§ Activity:
Pictures are not part of the copy. Write out exactly the lines from the line with "The height and" through the end of the entries below.
-------- Material for this task
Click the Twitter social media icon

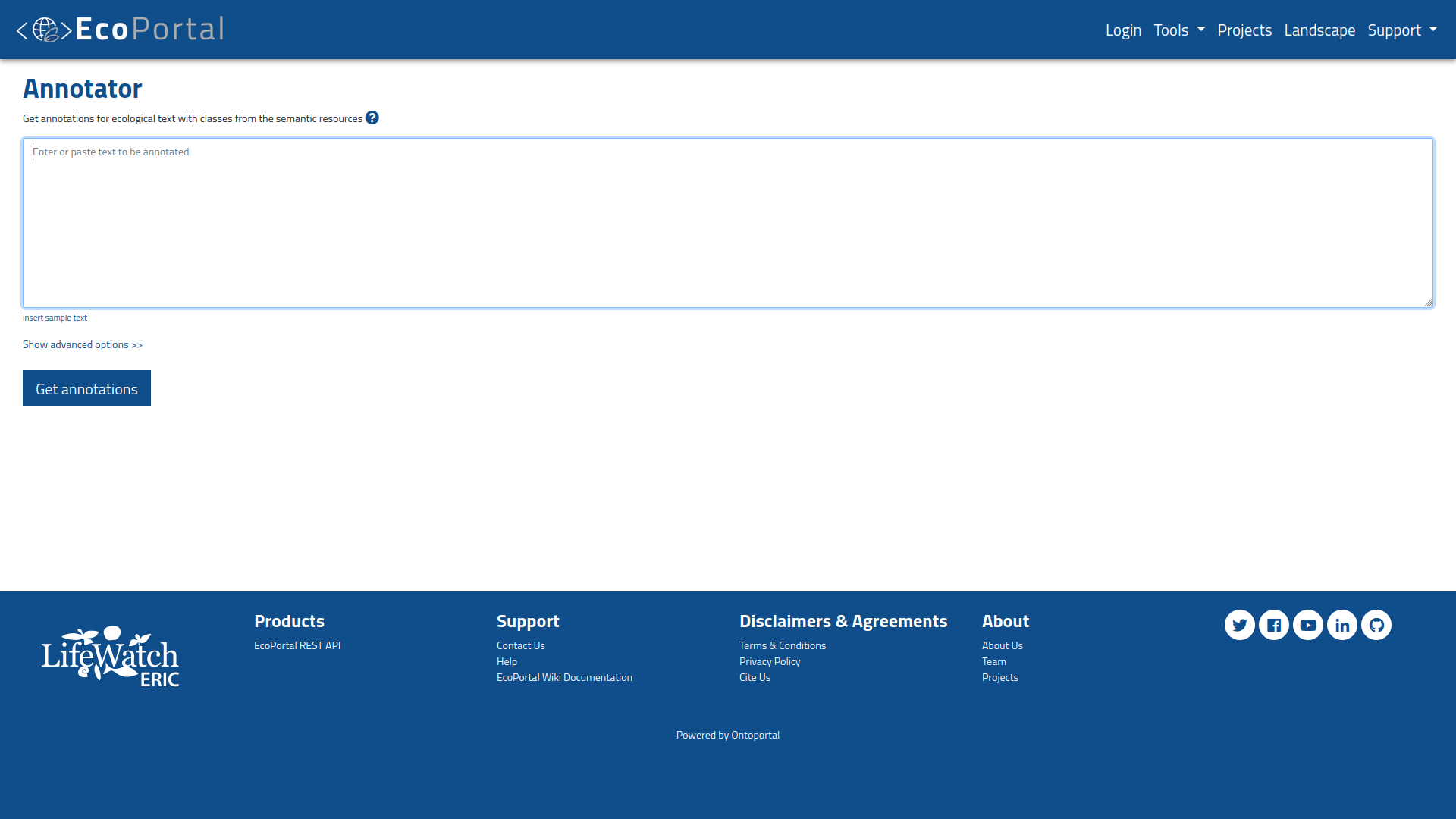1240,625
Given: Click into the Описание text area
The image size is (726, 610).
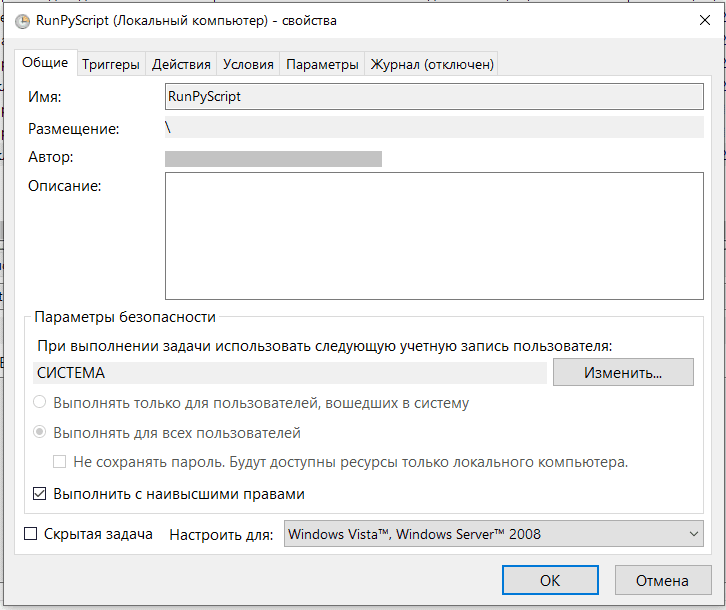Looking at the screenshot, I should point(434,236).
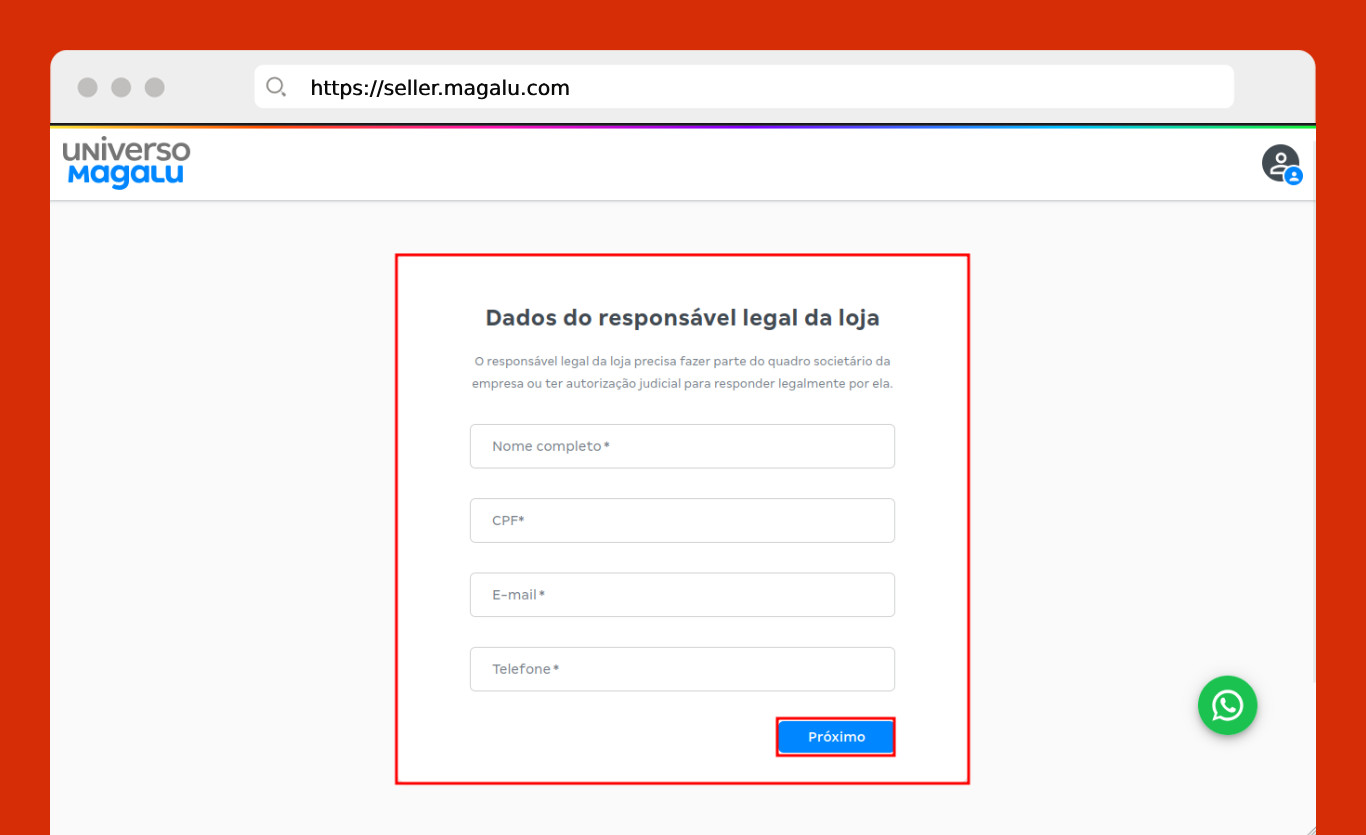Click into the E-mail field
Image resolution: width=1366 pixels, height=835 pixels.
682,595
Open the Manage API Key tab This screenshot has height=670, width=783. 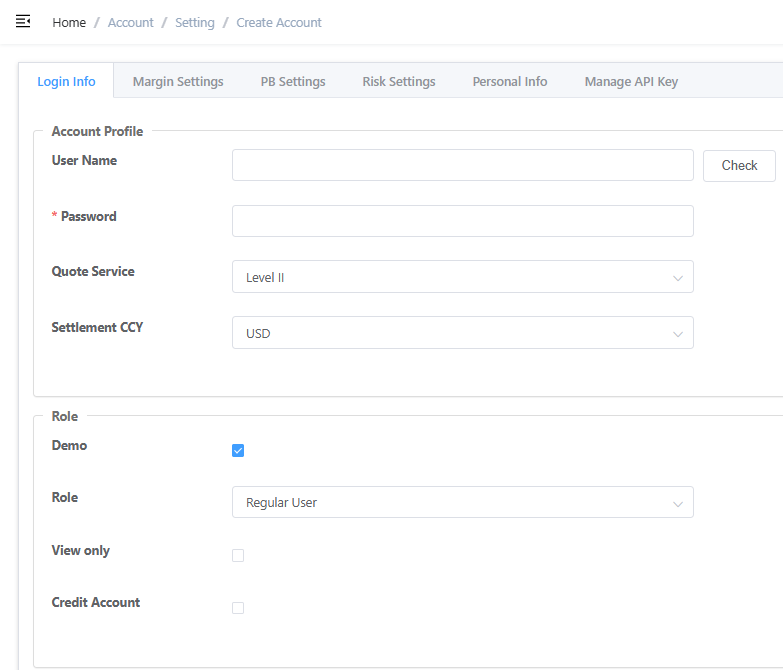click(x=631, y=81)
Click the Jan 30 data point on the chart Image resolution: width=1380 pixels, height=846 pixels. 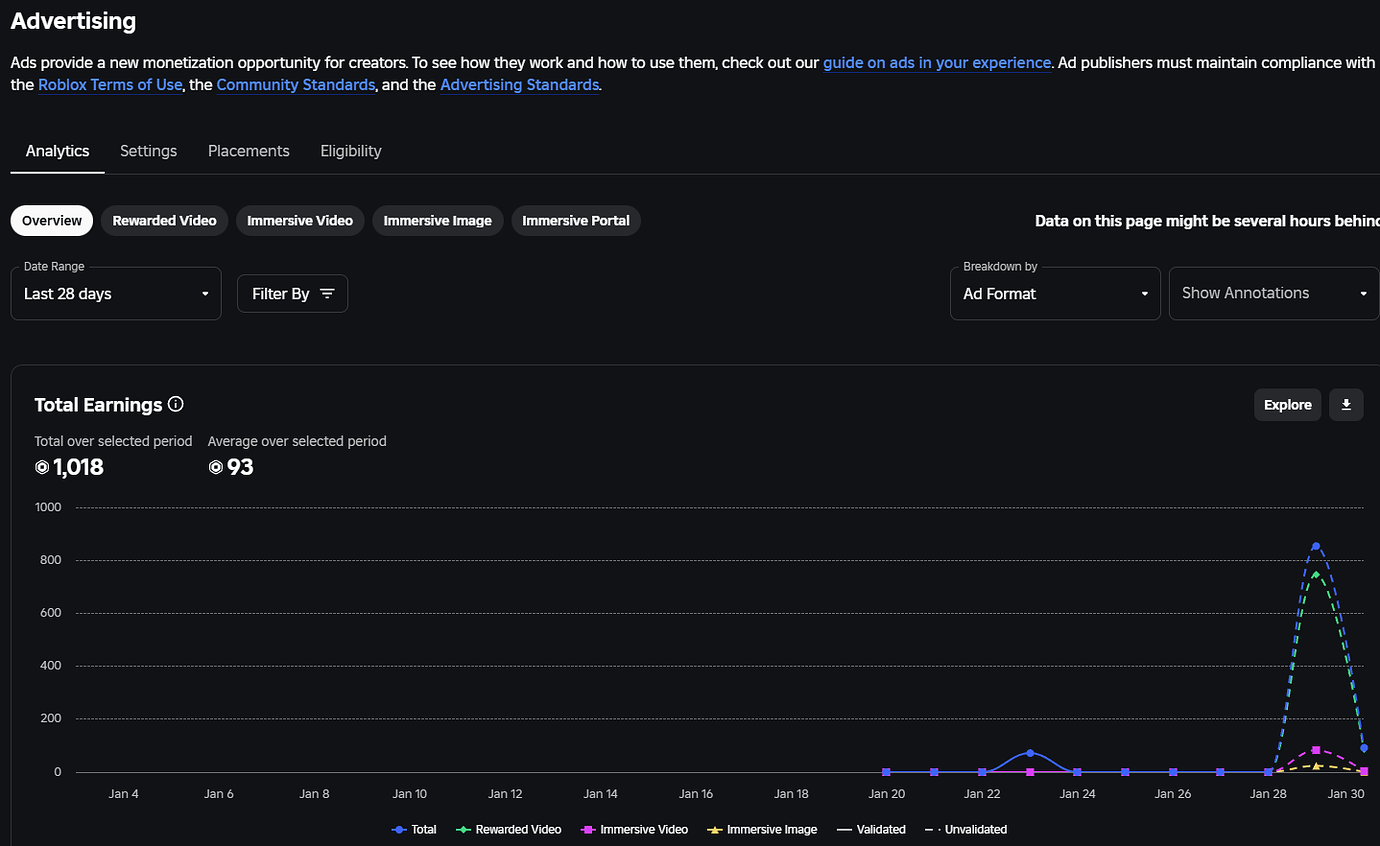[x=1362, y=749]
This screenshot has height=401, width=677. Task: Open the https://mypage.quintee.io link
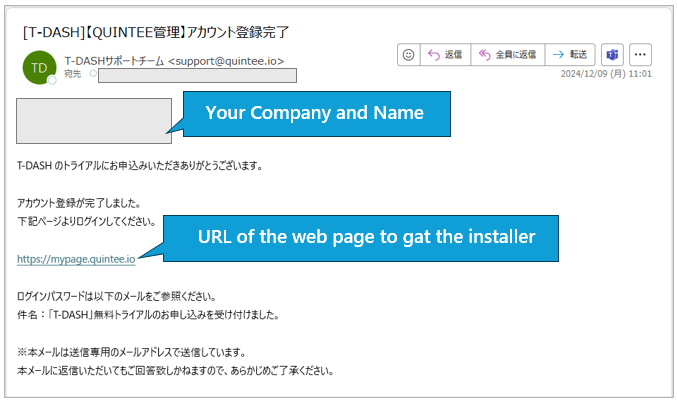tap(76, 259)
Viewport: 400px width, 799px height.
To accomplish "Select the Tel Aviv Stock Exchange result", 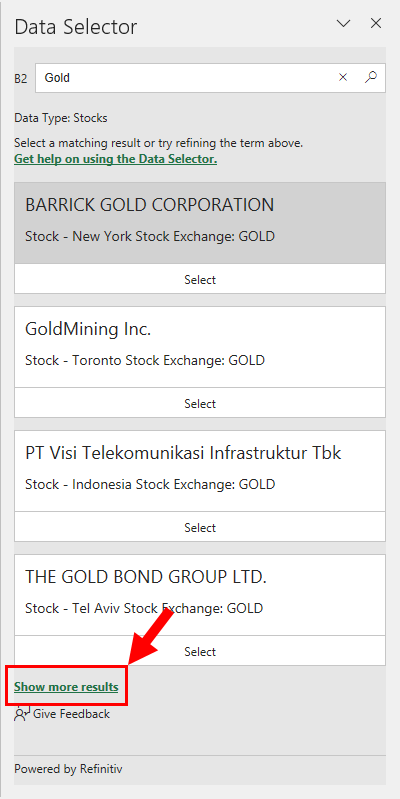I will pos(200,651).
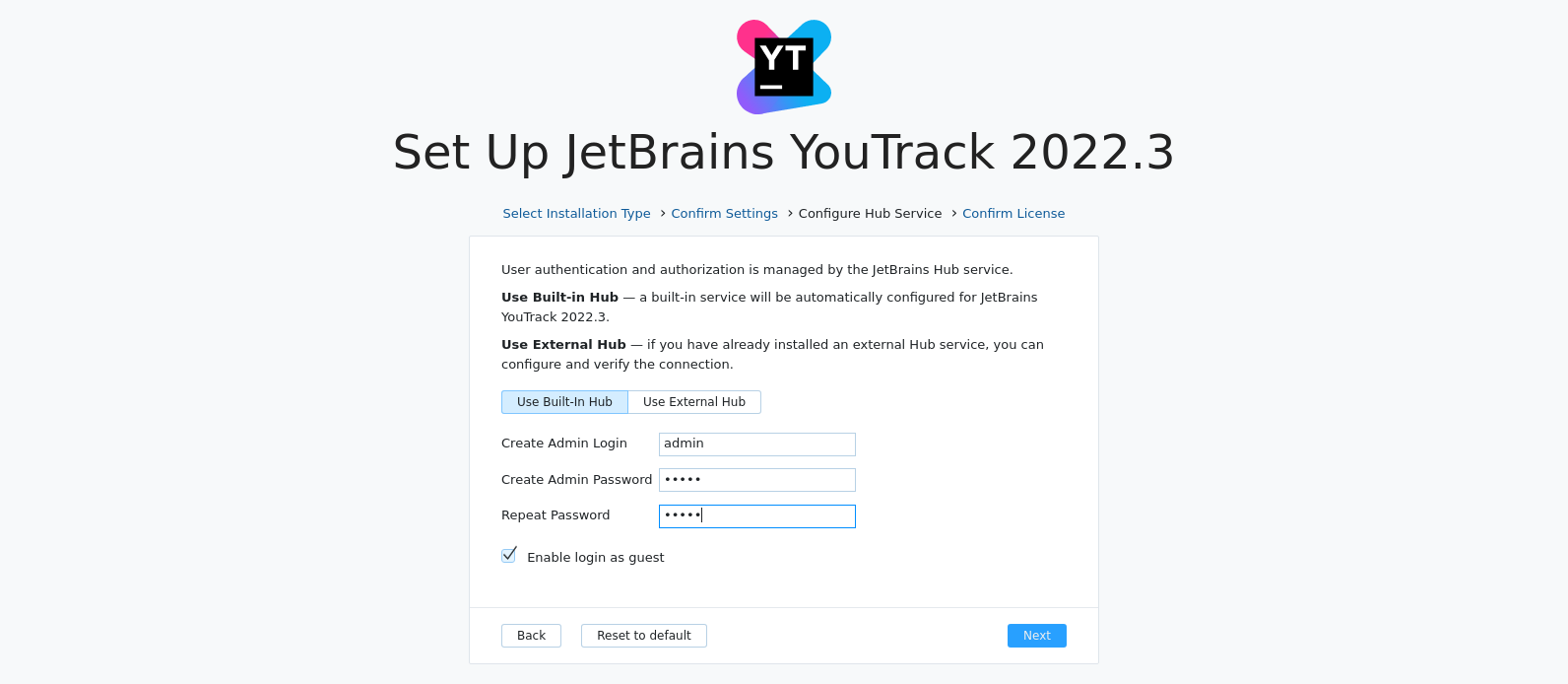This screenshot has width=1568, height=684.
Task: Click the Set Up JetBrains YouTrack heading
Action: [784, 153]
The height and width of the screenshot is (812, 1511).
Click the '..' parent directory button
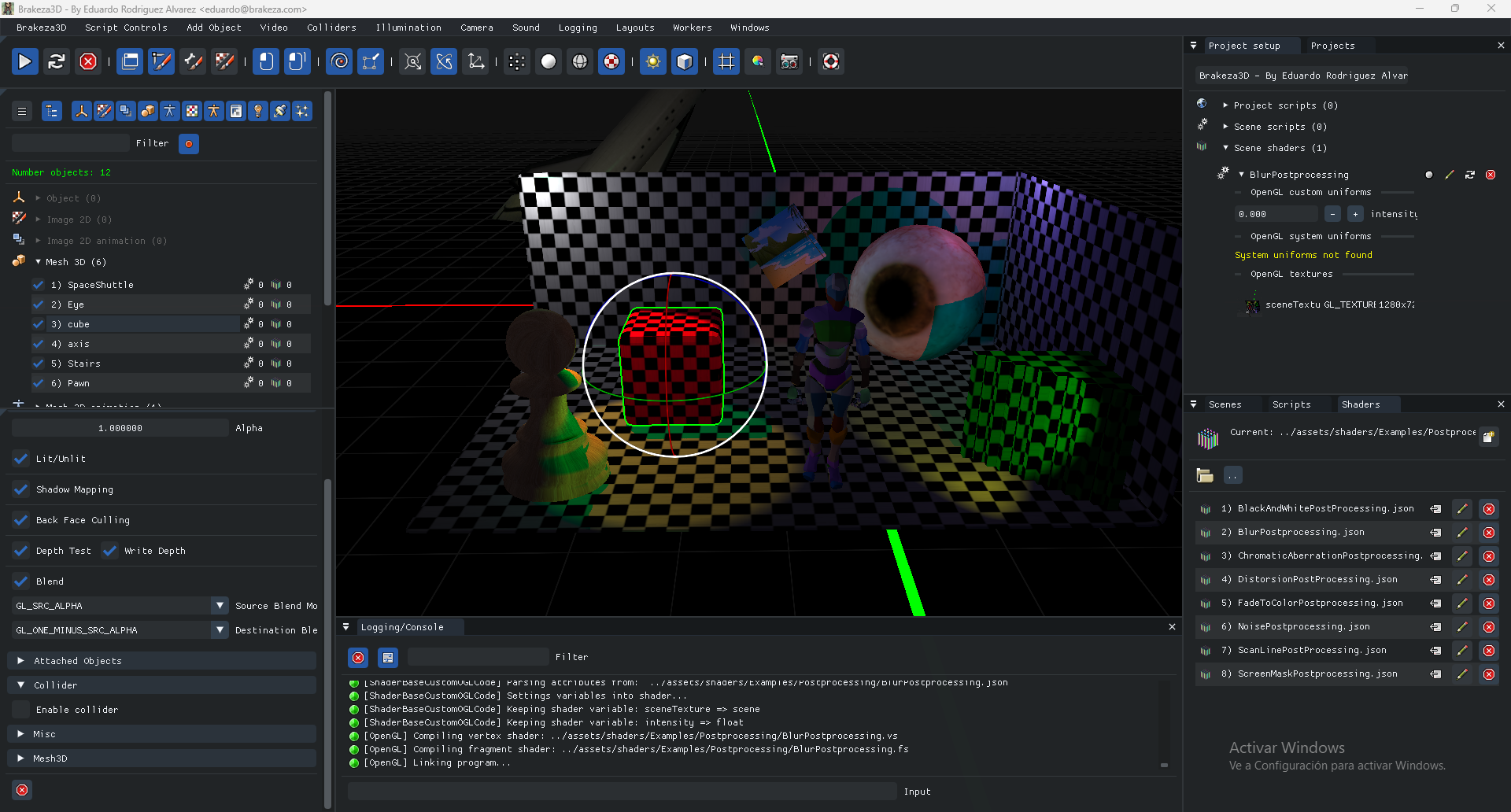click(1232, 475)
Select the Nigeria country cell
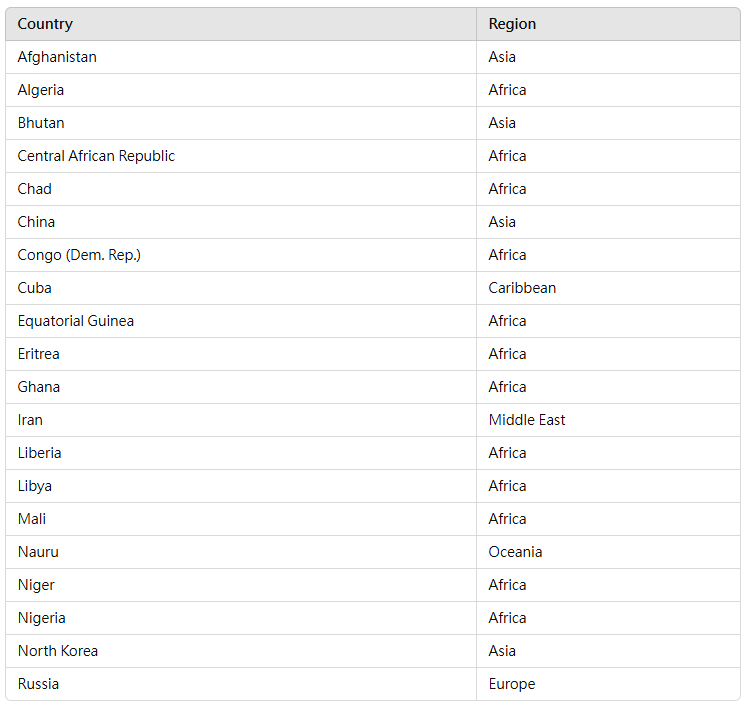This screenshot has width=746, height=706. click(42, 618)
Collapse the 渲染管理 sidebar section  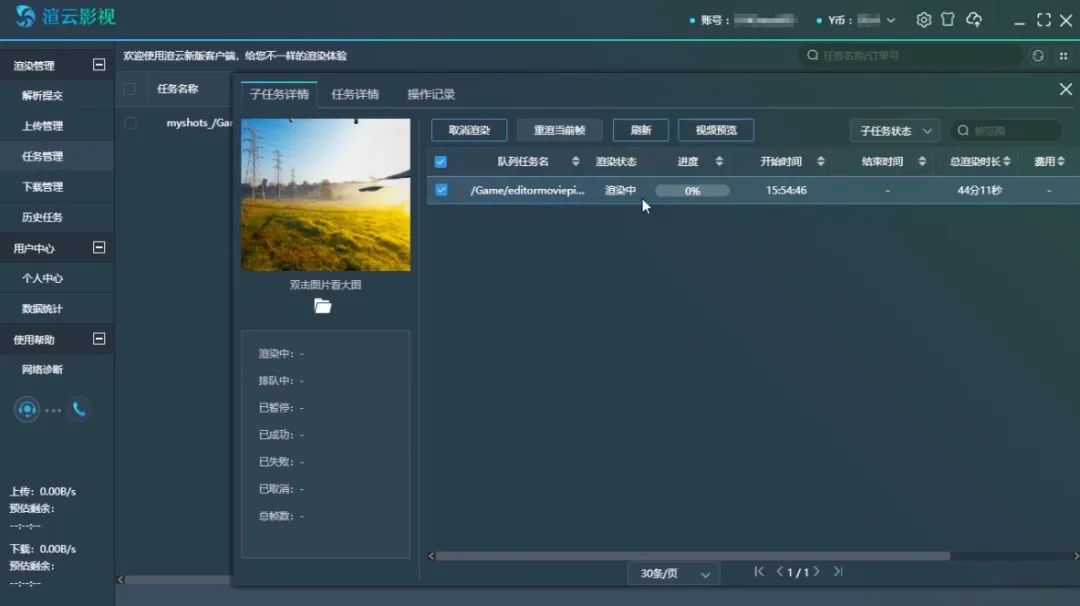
----------------
§ Output of the task:
The height and width of the screenshot is (812, 1511).
Click the '..' parent directory button
click(1232, 475)
Select the Nigeria country cell
This screenshot has width=746, height=706. click(42, 618)
Collapse the 渲染管理 sidebar section  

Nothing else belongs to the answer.